**DATA FOR PROCESSING:**
• • • • • • •

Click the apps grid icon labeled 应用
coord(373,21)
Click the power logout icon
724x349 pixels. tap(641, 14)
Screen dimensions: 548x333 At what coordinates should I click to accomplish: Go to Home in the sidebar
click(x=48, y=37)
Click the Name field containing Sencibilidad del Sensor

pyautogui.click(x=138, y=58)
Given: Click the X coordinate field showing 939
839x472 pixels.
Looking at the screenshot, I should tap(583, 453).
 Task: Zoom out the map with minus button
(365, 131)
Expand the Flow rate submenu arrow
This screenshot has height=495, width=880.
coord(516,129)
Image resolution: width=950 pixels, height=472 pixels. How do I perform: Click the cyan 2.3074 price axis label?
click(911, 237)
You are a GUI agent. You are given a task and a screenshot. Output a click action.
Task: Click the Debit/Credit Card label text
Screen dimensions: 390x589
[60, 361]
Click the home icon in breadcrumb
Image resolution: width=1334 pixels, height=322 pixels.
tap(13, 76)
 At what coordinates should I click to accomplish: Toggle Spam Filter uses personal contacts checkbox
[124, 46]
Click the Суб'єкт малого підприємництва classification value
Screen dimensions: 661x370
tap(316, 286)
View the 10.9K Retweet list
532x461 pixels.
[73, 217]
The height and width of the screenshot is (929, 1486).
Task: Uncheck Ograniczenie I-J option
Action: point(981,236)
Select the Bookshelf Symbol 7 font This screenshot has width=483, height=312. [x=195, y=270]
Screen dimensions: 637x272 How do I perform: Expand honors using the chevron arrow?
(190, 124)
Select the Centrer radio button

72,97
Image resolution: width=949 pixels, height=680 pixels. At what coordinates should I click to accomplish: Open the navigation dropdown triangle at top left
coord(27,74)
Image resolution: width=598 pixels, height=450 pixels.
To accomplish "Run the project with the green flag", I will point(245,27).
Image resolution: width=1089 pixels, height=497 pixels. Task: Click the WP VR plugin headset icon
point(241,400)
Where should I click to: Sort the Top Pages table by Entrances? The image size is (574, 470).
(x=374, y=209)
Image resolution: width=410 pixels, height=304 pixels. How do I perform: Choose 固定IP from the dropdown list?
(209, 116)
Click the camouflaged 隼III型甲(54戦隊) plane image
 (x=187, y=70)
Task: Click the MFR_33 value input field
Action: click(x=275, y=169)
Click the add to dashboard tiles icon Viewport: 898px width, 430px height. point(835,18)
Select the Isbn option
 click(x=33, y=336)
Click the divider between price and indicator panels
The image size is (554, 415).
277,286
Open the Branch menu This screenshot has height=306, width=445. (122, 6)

• • • • • • •

**TASK DIRECTIONS:**
Your task is to restate, word for word, only those lines above that fall between the line holding "Screen dimensions: 548x333" and the line holding "Click the Суб'єкт", inclusive.

**RESPONSE:**
Screen dimensions: 548x333 At what coordinates should I click to accomplish: Go to Home in the sidebar
click(x=48, y=37)
Click the Name field containing Sencibilidad del Sensor

pyautogui.click(x=138, y=58)
Given: Click the X coordinate field showing 939
839x472 pixels.
Looking at the screenshot, I should tap(583, 453).
 Task: Zoom out the map with minus button
(365, 131)
Expand the Flow rate submenu arrow
This screenshot has height=495, width=880.
coord(516,129)
Image resolution: width=950 pixels, height=472 pixels. How do I perform: Click the cyan 2.3074 price axis label?
click(911, 237)
You are a GUI agent. You are given a task and a screenshot. Output a click action.
Task: Click the Debit/Credit Card label text
Screen dimensions: 390x589
[60, 361]
Click the home icon in breadcrumb
Image resolution: width=1334 pixels, height=322 pixels.
tap(13, 76)
 At what coordinates should I click to accomplish: Toggle Spam Filter uses personal contacts checkbox
[124, 46]
Click the Суб'єкт малого підприємництва classification value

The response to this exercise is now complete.